Vale do Távora e Douro

Mensagem do Presidente

 

A Caixa de Crédito Agrícola Mútuo do Vale do Távora e Douro, fruto de vários processos de fusão, tem Agências originárias do ano de 1926, tendo-se sempre orientado para melhorar a qualidade de vida da população local onde se insere.

O nascimento da Caixa de Crédito Agrícola Mútuo do Vale do Távora e Douro é fruto de uma conjugação de vontades locais, sendo os rios Tedo e Távora, afluentes do Douro, o traço de união.

Encaixado entre as Beiras e o Douro, entre o reino do xisto e do granito, o Vale do Távora e Douro é tudo menos uma zona homogénea.

A área de acção desta CCAM desenvolve-se entre os vales de xisto cavado, o Douro e os seus afluentes Tedo e Távora, onde predominam a vinha, a oliveira e outras espécies e sistemas de agricultura tipicamente mediterrâneas, até às frias serranias graníticas, onde pontificam castanheiros e manchas de floresta e outras espécies típicas de climas com características mais continentais.

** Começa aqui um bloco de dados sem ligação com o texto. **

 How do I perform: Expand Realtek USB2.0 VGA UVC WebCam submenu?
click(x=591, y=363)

Distinguem-se assim, duas zonas climáticas extremas, uma marcadamente mediterrânea, com Verões quentes e secos, e outra tipicamente de montanha, com Invernos frios e chuvosos. Entre estas duas zonas desenvolve-se um variado espectro de climas e micro-climas de características mistas.

Fiel aos valores que estiveram na sua génese, vai conquistando o carinho, a confiança e o reconhecimento da população, sendo hoje uma entidade de referência nos dois distritos onde opera e a nível nacional.

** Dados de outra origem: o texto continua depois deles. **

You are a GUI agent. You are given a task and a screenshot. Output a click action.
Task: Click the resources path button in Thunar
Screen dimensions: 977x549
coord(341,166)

O vínculo estreito estabelecido entre a CCAM do Vale do Távora e Douro e a população local é uma das características que serve de estímulo para fazer mais e melhor, aspirando ao crescimento progressivo e maior expansão.

Orgulhamo-nos do trabalho que temos vindo a desenvolver ao longo dos anos na região, de todos os contributos que proporcionamos para o seu desenvolvimento, almejando um amanhã sempre melhor do que hoje.

Muito foi feito e muito há para fazer. No entanto, temos noção do rigor, da persistência e da ambição de todos os que vivem e respiram Caixa de Crédito Agrícola Mútuo do Vale do Távora e Douro, daí a firme confiança de que juntos vamos enfrentar o futuro, triunfar e prevalecer.


Termino com uma frase de Miguel Torga:

“Um mundo! Um nunca acabar de terra grossa, fragosa, bravia, que tanto se levanta a pino num ímpeto de subir ao céu, como se afunda num abismo de angustia, não se sabe por que telúrica contrição.”


Francisco Eduardo das Neves Rebelo,

Presidente do Conselho de Administração.